Figure 1

EVT CM enhanced HESC decidualization via profilin 1 (PFN1). (a) HESCs (n = 4) were treated with E for 14 days and CM treatments (Hek293, HTR8[/SVneo], EVT) included from day 7. PRL secretion was measured on day 14. PRL secretion was significantly elevated by factors in EVT CM compared to media alone or cell line control CMs. (b) HESCs (n = 4) were treated with E+MPA for 14 days with CM treatments (Hek293, HTR8, EVT) included from day 7. PRL secretion was measured on day 14. PRL secretion was elevated in HESC treated with EVT CM compared to Hek293 control CM but not significantly changed compared to media alone or HTR8/SVneo CM. (c) Only EVT CM contained progesterone (n = 5). (d) PRL secretion by HESC was significantly higher when treated with EVT CM compared to a range (0–300 nmol/L) of MPA concentrations (n = 3/group). (e–k) HESCs were decidualized with E+MPA for 12 days before being subjected to functional assays with CM or PFN1 treatments. (e–g) Decidualized HESC adhesion (e, n = 3), proliferation (f, n = 4) and migration (g, n = 6) were significantly enhanced by treatment with EVT CM. (h) PFN1 treatment during decidualization (days 7–14 of E+MPA treatment) significantly increased HESC PRL secretion on day 14 (h, n = 4). i.
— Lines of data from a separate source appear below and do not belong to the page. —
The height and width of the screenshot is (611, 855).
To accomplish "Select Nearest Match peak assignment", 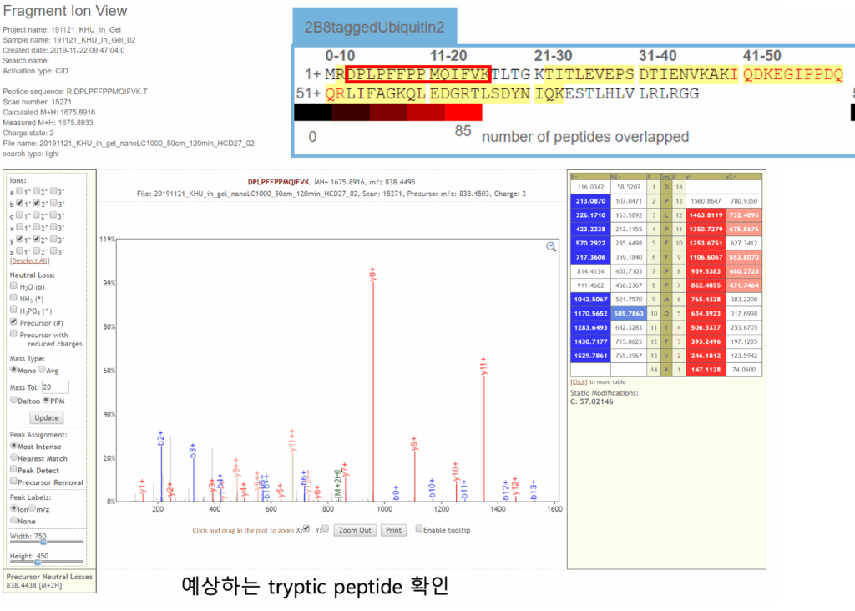I will point(13,457).
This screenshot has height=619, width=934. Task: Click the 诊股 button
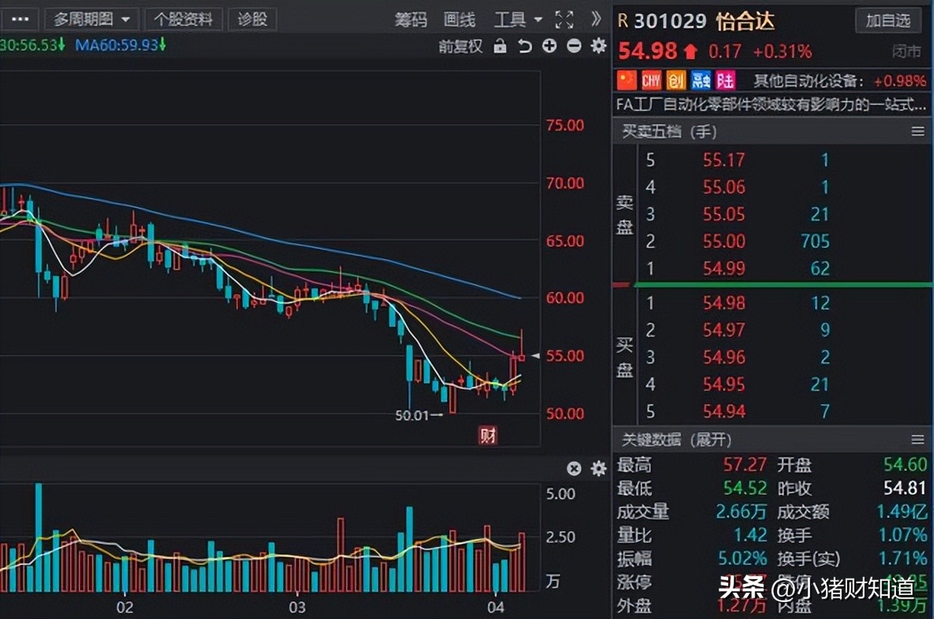252,20
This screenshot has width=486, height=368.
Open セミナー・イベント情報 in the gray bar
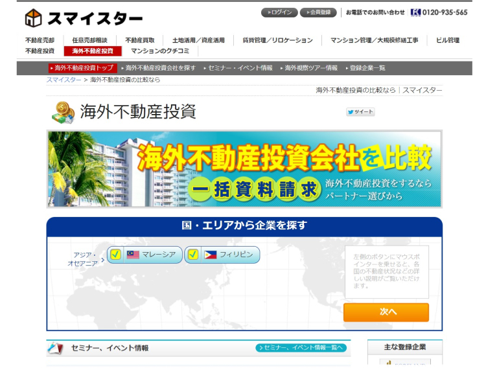pos(240,68)
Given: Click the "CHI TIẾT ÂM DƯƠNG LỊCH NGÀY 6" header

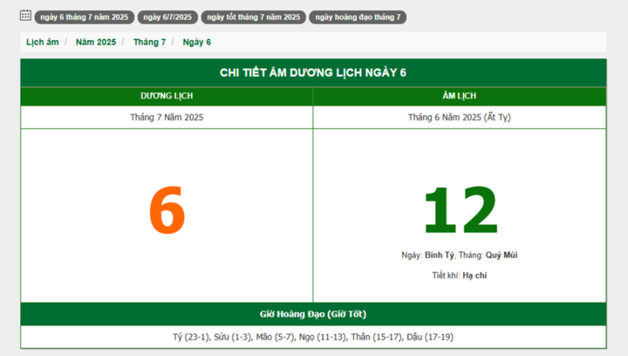Looking at the screenshot, I should [313, 72].
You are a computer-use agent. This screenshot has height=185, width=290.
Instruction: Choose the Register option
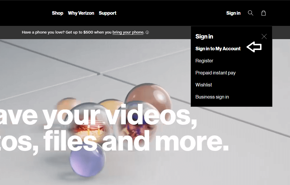pyautogui.click(x=204, y=61)
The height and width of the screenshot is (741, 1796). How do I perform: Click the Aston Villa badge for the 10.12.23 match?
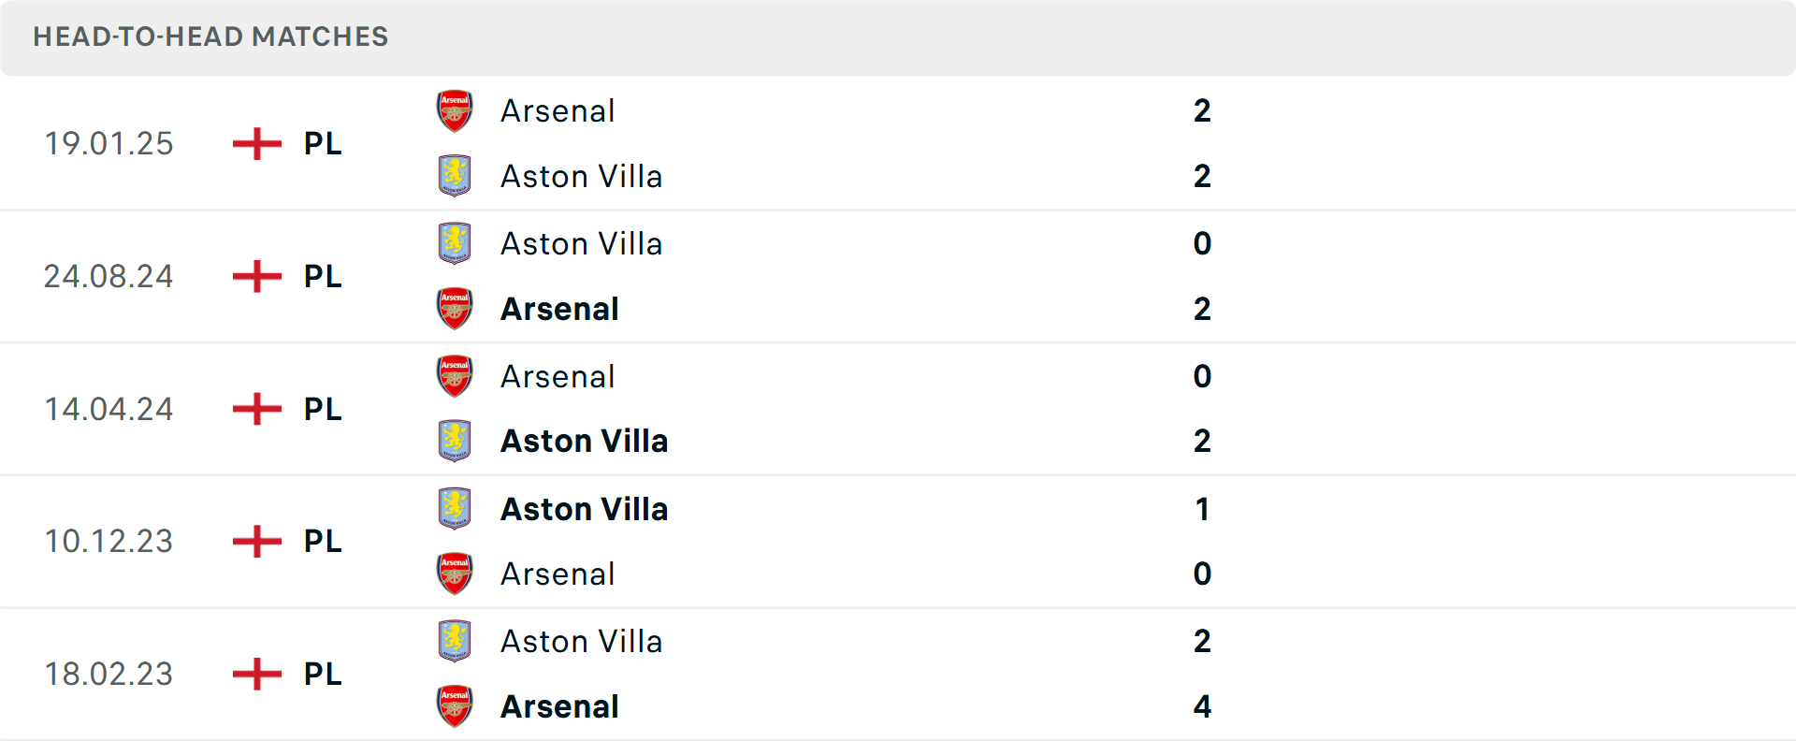click(455, 509)
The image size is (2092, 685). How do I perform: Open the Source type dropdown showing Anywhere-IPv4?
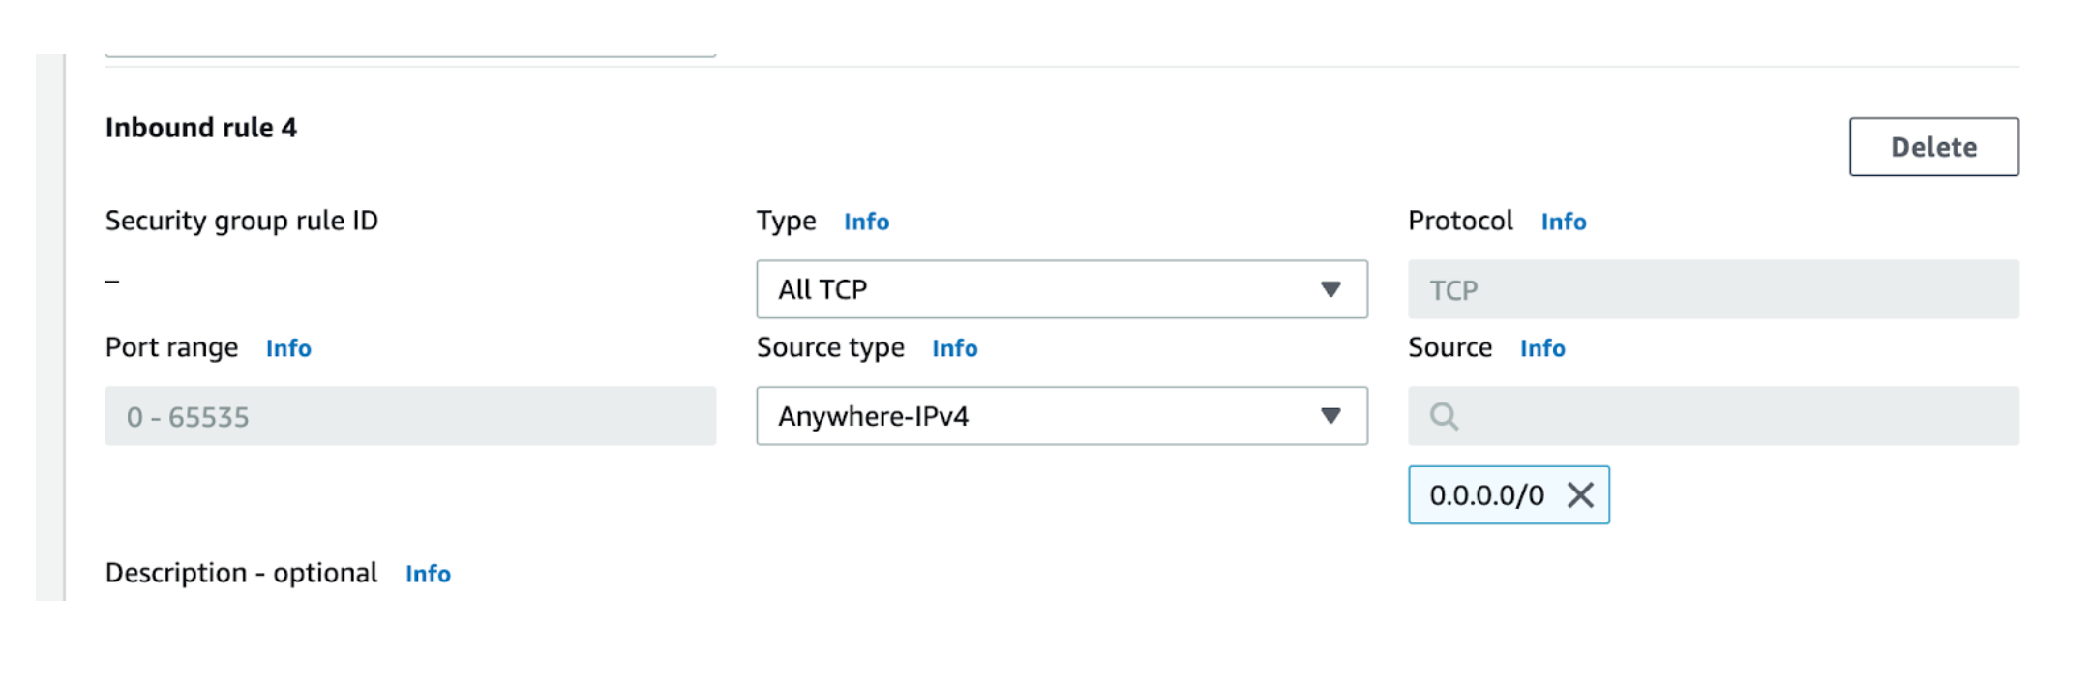tap(1061, 416)
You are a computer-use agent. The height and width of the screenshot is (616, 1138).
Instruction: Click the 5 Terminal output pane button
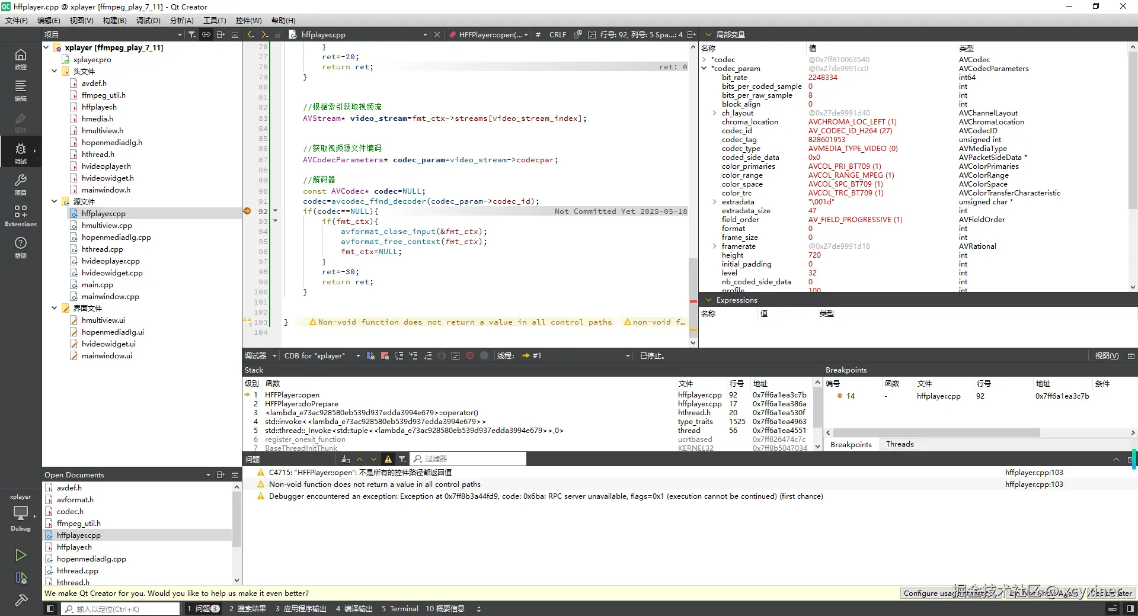pyautogui.click(x=400, y=609)
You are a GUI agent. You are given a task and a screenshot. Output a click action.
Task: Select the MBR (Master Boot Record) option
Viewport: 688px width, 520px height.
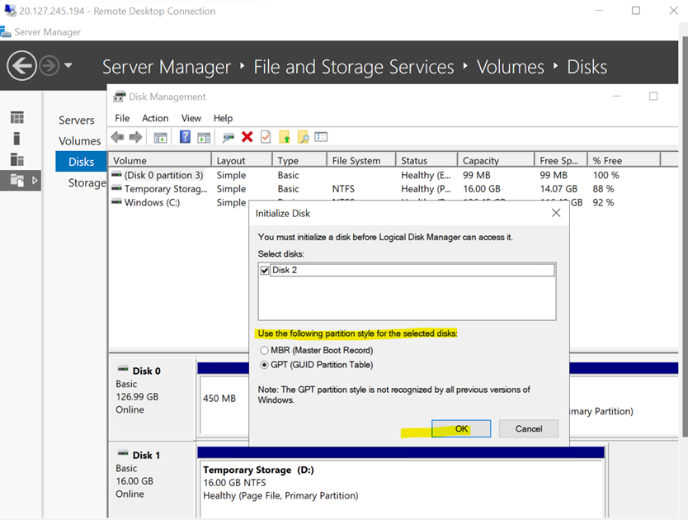pos(264,350)
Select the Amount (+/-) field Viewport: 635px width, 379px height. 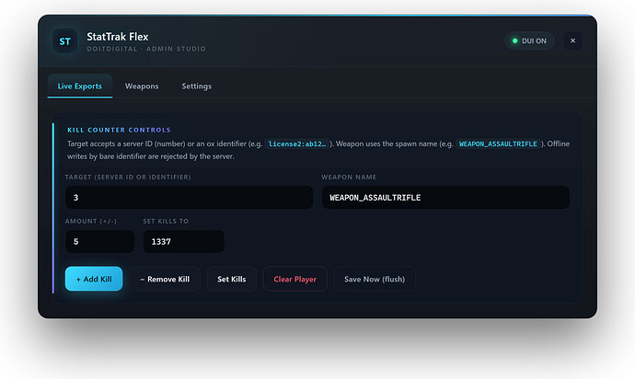coord(99,242)

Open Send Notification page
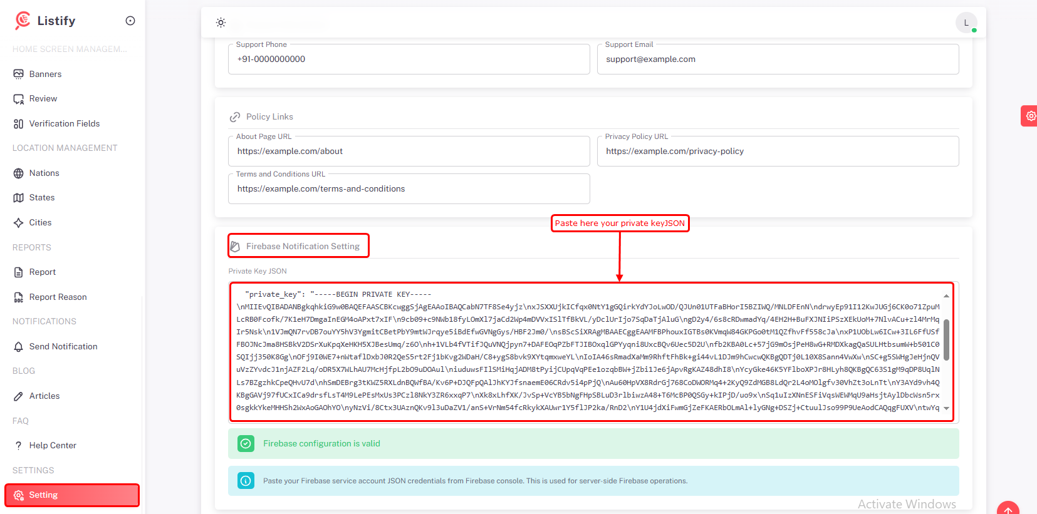tap(63, 346)
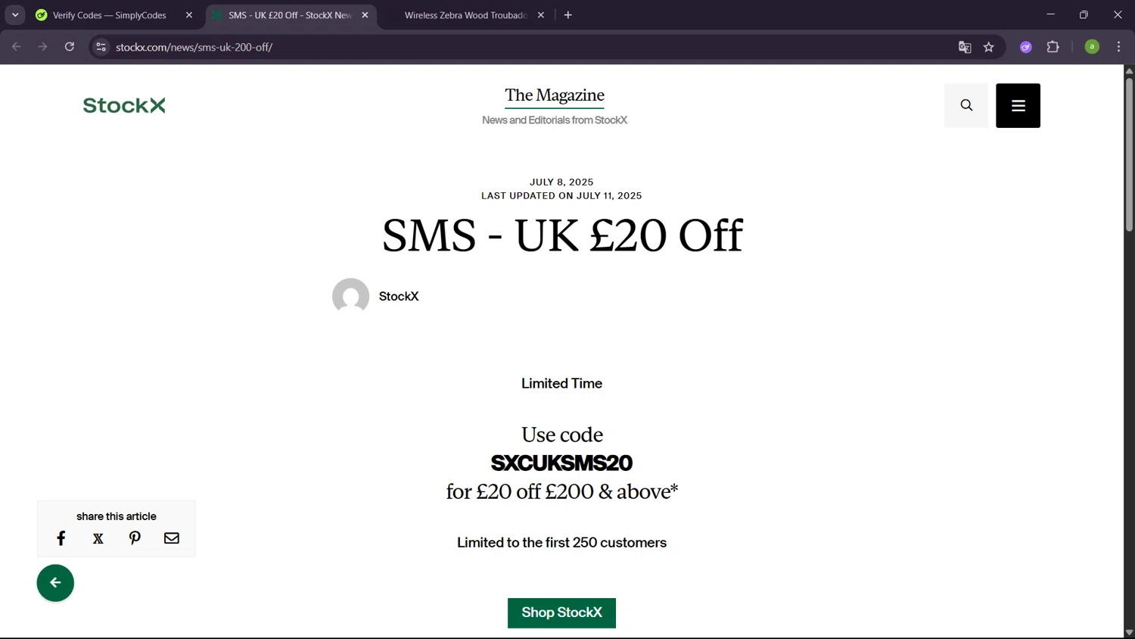Switch to Verify Codes — SimplyCodes tab
Image resolution: width=1135 pixels, height=639 pixels.
pyautogui.click(x=110, y=15)
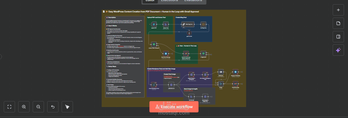The height and width of the screenshot is (118, 348).
Task: Click the plus button to add node
Action: point(338,10)
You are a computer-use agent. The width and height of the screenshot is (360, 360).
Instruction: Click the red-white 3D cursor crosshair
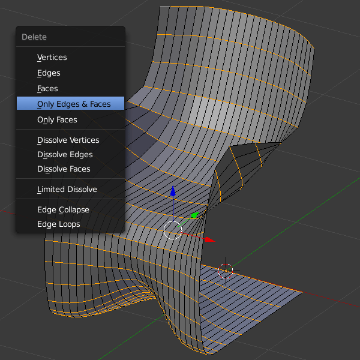pyautogui.click(x=226, y=270)
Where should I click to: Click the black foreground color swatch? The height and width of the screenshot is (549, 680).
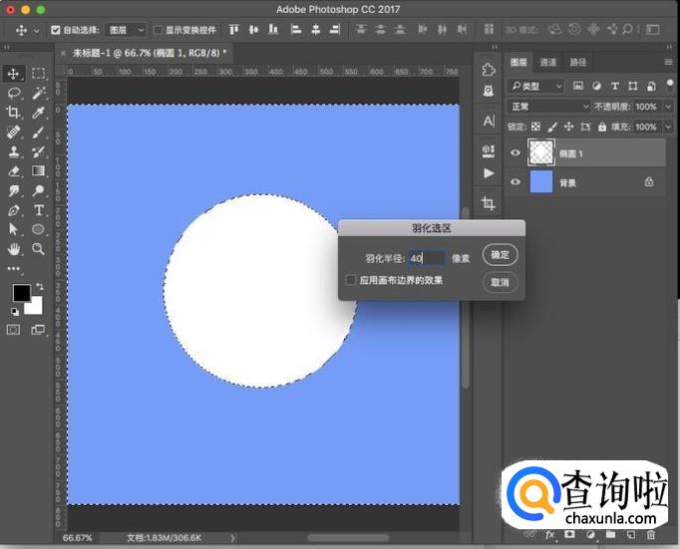(x=21, y=293)
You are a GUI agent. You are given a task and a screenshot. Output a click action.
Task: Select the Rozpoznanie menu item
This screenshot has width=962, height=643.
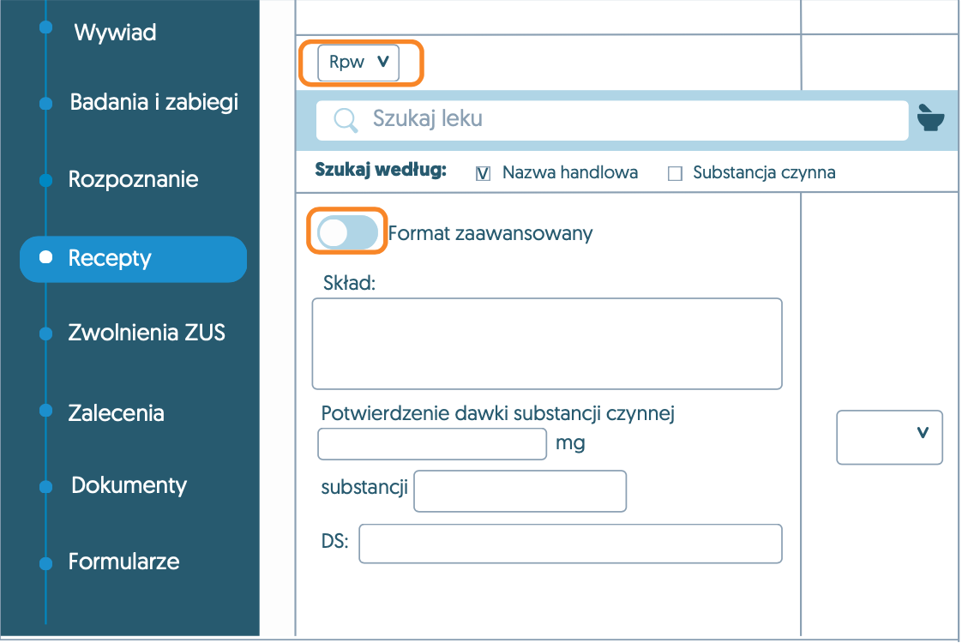tap(133, 180)
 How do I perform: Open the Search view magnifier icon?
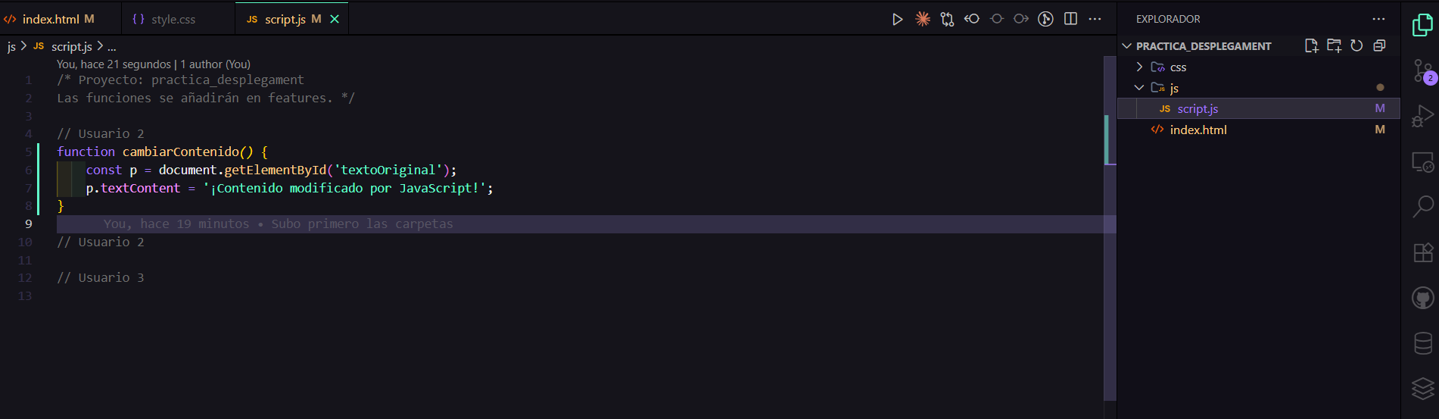[1423, 206]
PFN1 treatment significantly enhanced proliferation of decidualized HESC (n = 3). (j,k) PFN1 treatment had no effect on decidualized HESC adhesion (j; n = 3) or migration (k; n = 4). Data are mean ± SEM, *p < 0.05, significant difference from control; ^p < 0.05 significant difference between treatments labelled with ^. a,b,d: Friedman test; d,e,f,g,h: paired t-test; i, j,k: repeated measures one-way ANOVA.